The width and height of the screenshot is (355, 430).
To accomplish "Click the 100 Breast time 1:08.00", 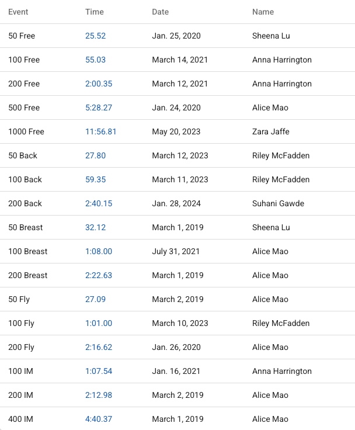I will click(99, 251).
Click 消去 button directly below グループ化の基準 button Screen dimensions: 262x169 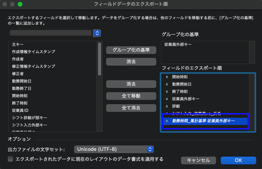click(131, 62)
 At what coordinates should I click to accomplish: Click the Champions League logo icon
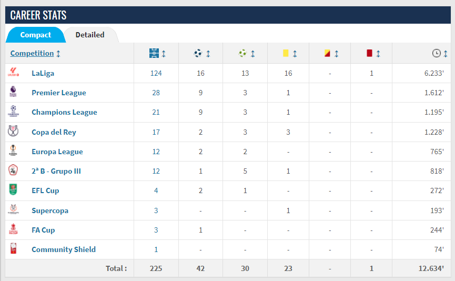(x=13, y=111)
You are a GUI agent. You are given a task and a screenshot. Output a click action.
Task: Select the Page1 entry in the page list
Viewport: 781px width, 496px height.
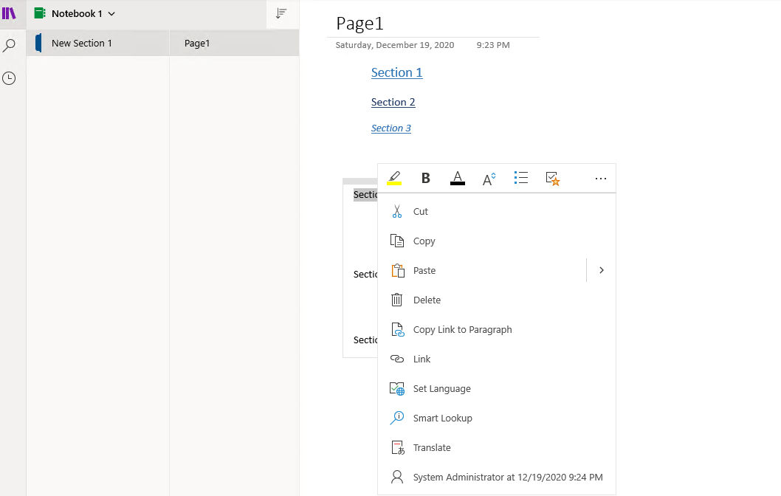click(x=234, y=44)
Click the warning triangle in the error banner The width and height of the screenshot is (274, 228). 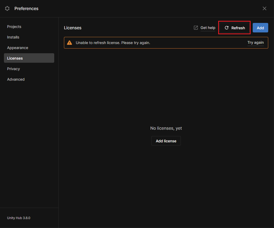click(x=70, y=42)
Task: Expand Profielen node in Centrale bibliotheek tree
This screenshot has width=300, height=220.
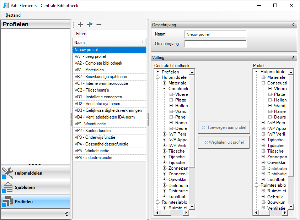Action: pos(158,72)
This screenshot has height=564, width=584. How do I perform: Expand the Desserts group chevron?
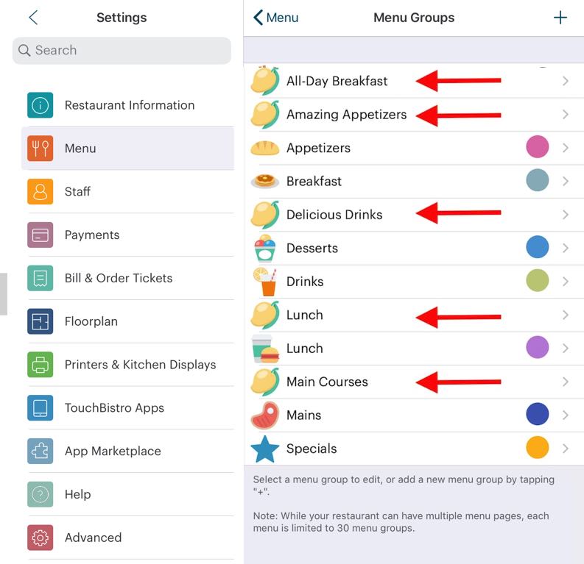pyautogui.click(x=565, y=248)
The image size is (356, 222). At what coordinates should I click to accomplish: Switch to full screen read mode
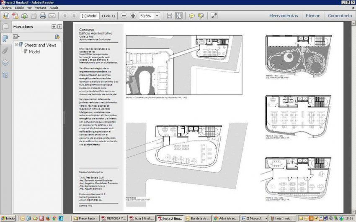click(214, 16)
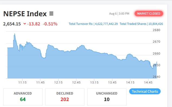Viewport: 172px width, 107px height.
Task: Select the ADVANCED 64 box
Action: (x=23, y=97)
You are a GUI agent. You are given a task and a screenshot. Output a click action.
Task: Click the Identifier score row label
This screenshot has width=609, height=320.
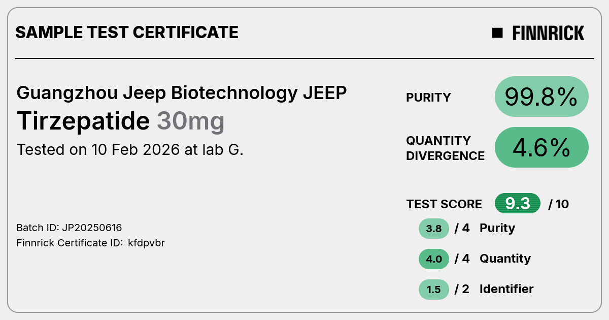[x=506, y=289]
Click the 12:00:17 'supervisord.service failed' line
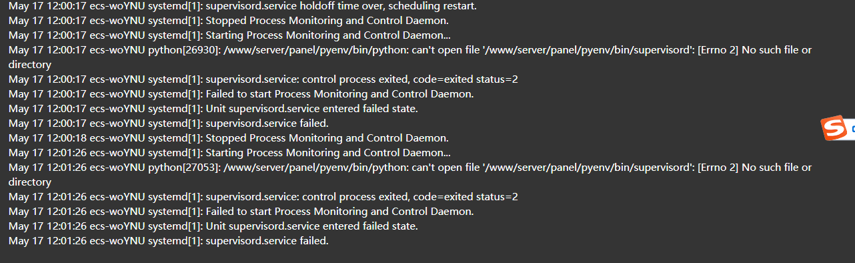This screenshot has height=263, width=855. pyautogui.click(x=169, y=123)
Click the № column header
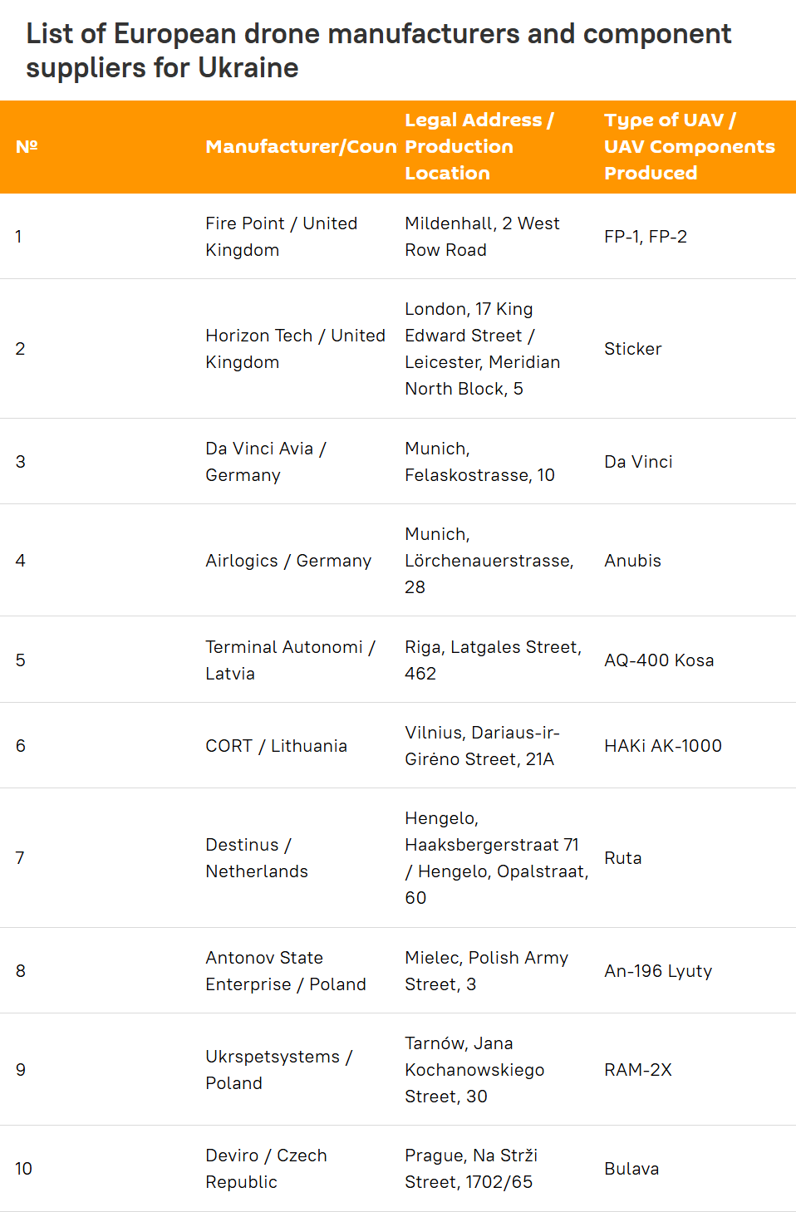Screen dimensions: 796x1212 click(x=27, y=147)
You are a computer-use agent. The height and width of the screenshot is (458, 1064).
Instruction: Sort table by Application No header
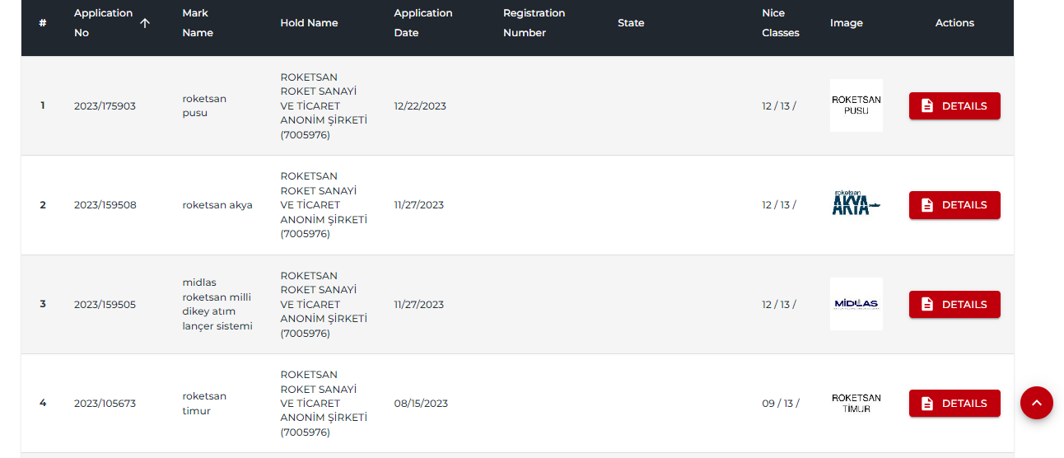103,23
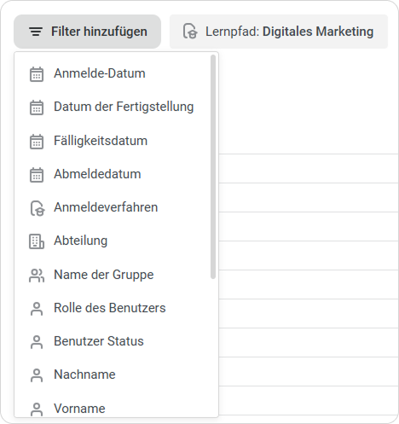399x424 pixels.
Task: Click the group people icon beside Name der Gruppe
Action: click(x=37, y=276)
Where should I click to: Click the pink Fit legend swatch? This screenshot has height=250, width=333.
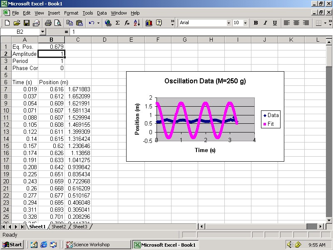[x=265, y=124]
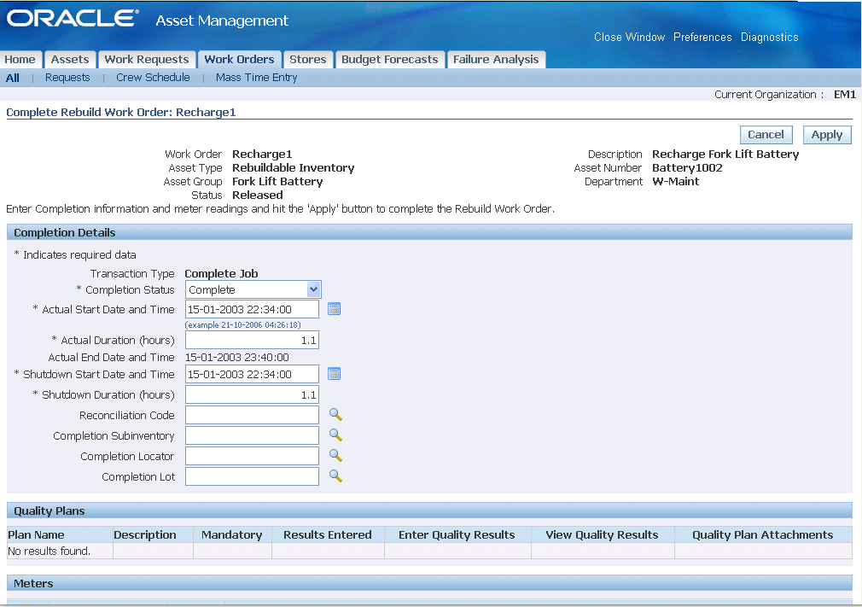Click the Close Window link
The width and height of the screenshot is (862, 607).
click(x=629, y=38)
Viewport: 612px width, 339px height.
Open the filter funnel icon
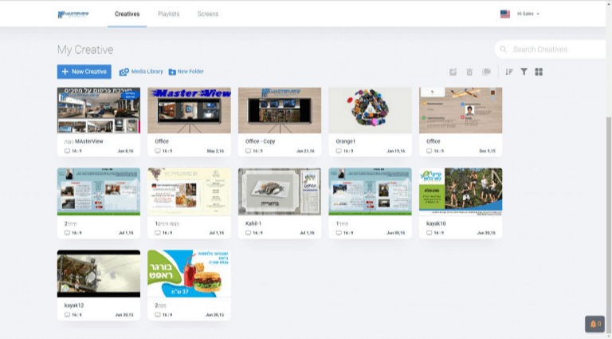click(524, 72)
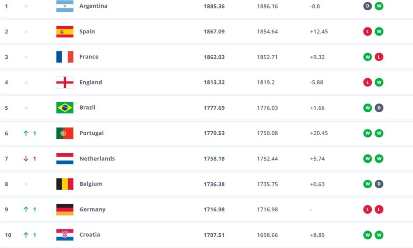This screenshot has width=413, height=248.
Task: Select the Germany team name
Action: [92, 210]
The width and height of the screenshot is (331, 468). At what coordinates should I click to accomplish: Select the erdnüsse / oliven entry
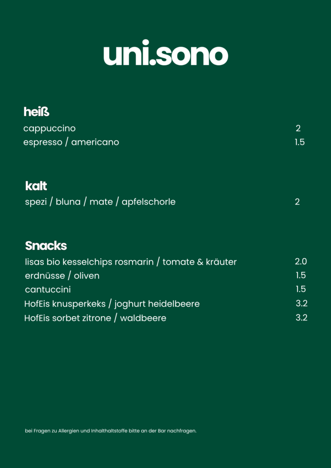pyautogui.click(x=62, y=276)
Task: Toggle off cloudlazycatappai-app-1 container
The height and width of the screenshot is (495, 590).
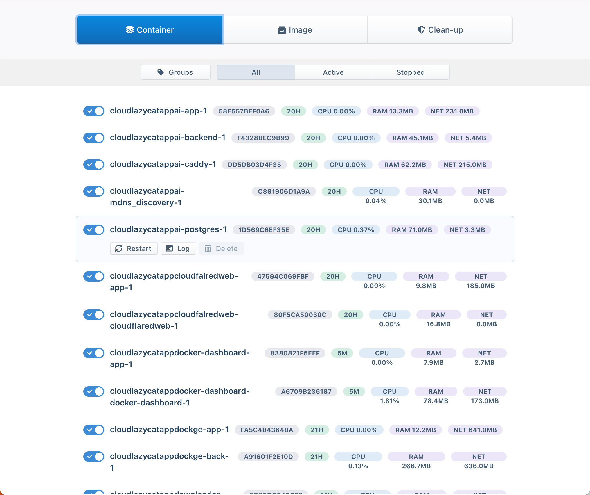Action: click(x=94, y=111)
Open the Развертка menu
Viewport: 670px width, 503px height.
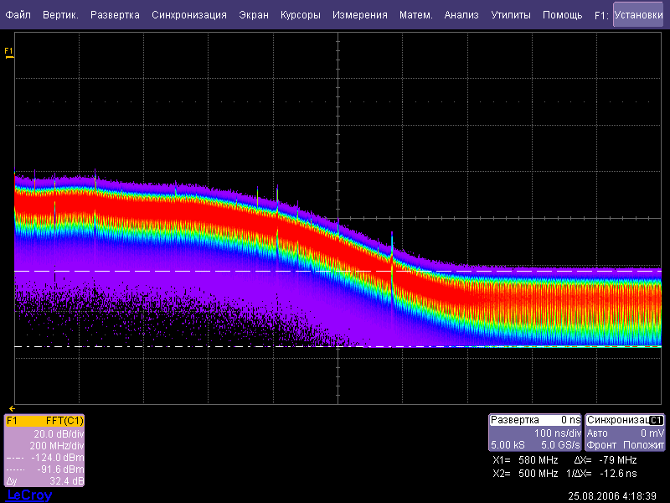click(x=116, y=15)
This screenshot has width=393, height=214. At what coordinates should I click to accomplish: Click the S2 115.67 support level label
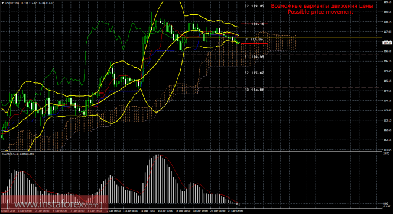point(254,73)
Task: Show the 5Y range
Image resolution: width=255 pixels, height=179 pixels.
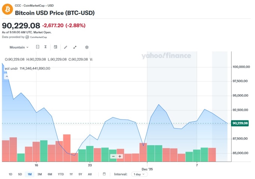Action: [80, 174]
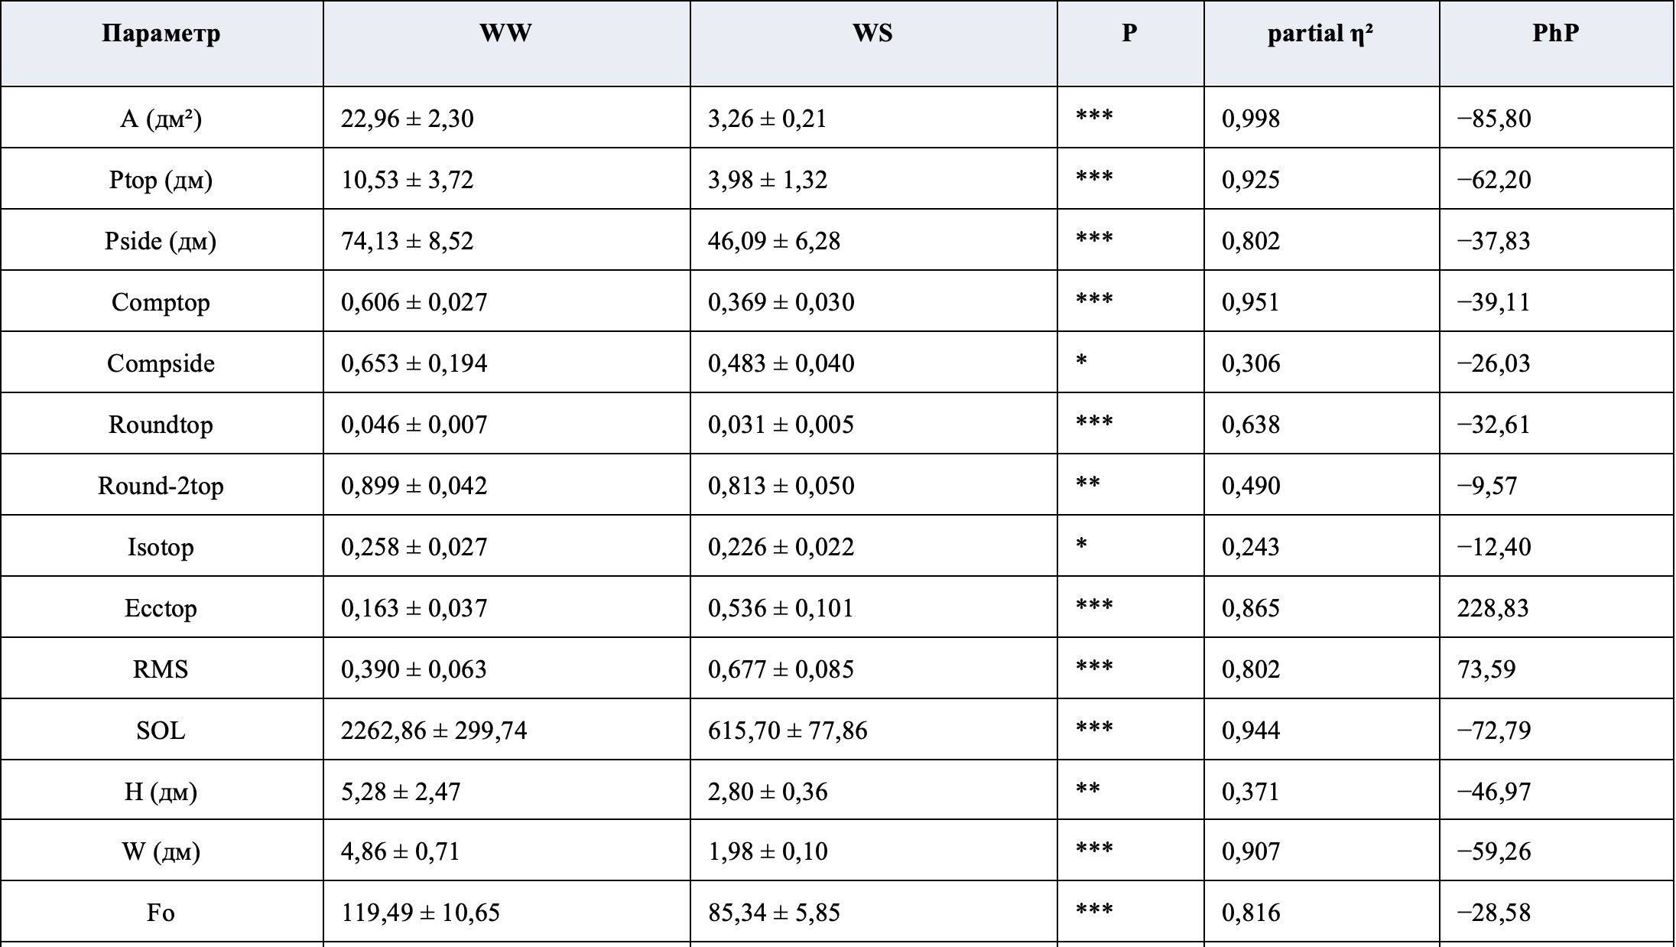Screen dimensions: 1676x947
Task: Click the RMS row label
Action: click(x=161, y=669)
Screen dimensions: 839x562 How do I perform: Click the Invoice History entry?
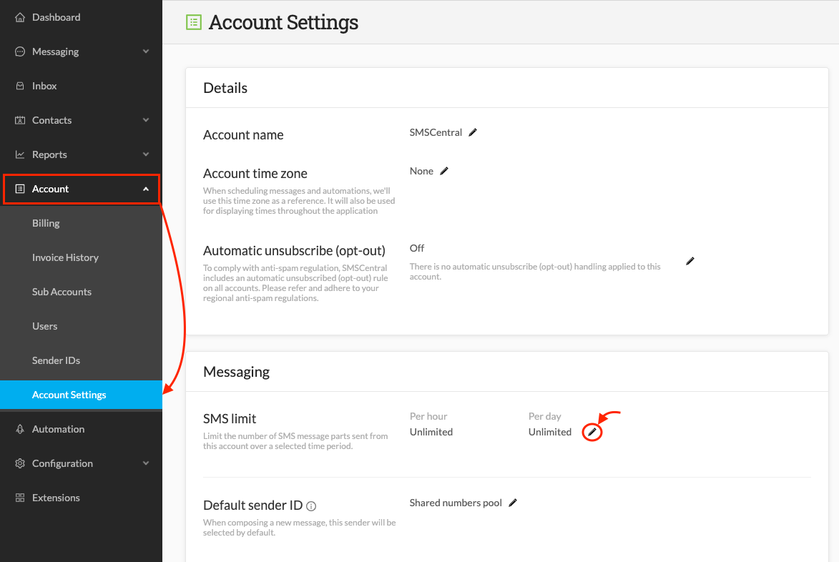pyautogui.click(x=64, y=257)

++++++++++++++++++++

**Try it:** Print each line from the one containing "Where should I" through the last line of the listing, both included, exactly and with no pictures.

**Task response:**
Where should I click to: Click the pink Fit legend swatch? This screenshot has height=250, width=333.
[x=265, y=124]
Click the Close Window link
The width and height of the screenshot is (862, 607).
click(x=629, y=38)
Viewport: 612px width, 339px height.
Open the filter funnel icon
click(524, 72)
This screenshot has width=413, height=248.
Task: Select the Germany team name
Action: [92, 210]
The width and height of the screenshot is (331, 468). At what coordinates should I click to accomplish: Select the erdnüsse / oliven entry
pyautogui.click(x=62, y=276)
Task: Toggle off cloudlazycatappai-app-1 container
The height and width of the screenshot is (495, 590).
Action: click(x=94, y=111)
Open the Развертка menu
Viewport: 670px width, 503px height.
click(x=116, y=15)
This screenshot has width=393, height=214. At what coordinates should I click to accomplish: Click the S2 115.67 support level label
point(254,73)
Task: Show the 5Y range
Image resolution: width=255 pixels, height=179 pixels.
Action: [80, 174]
Screen dimensions: 1676x947
Task: Click the RMS row label
Action: click(x=161, y=669)
Screen dimensions: 839x562 How do I perform: Click the Invoice History entry?
pyautogui.click(x=64, y=257)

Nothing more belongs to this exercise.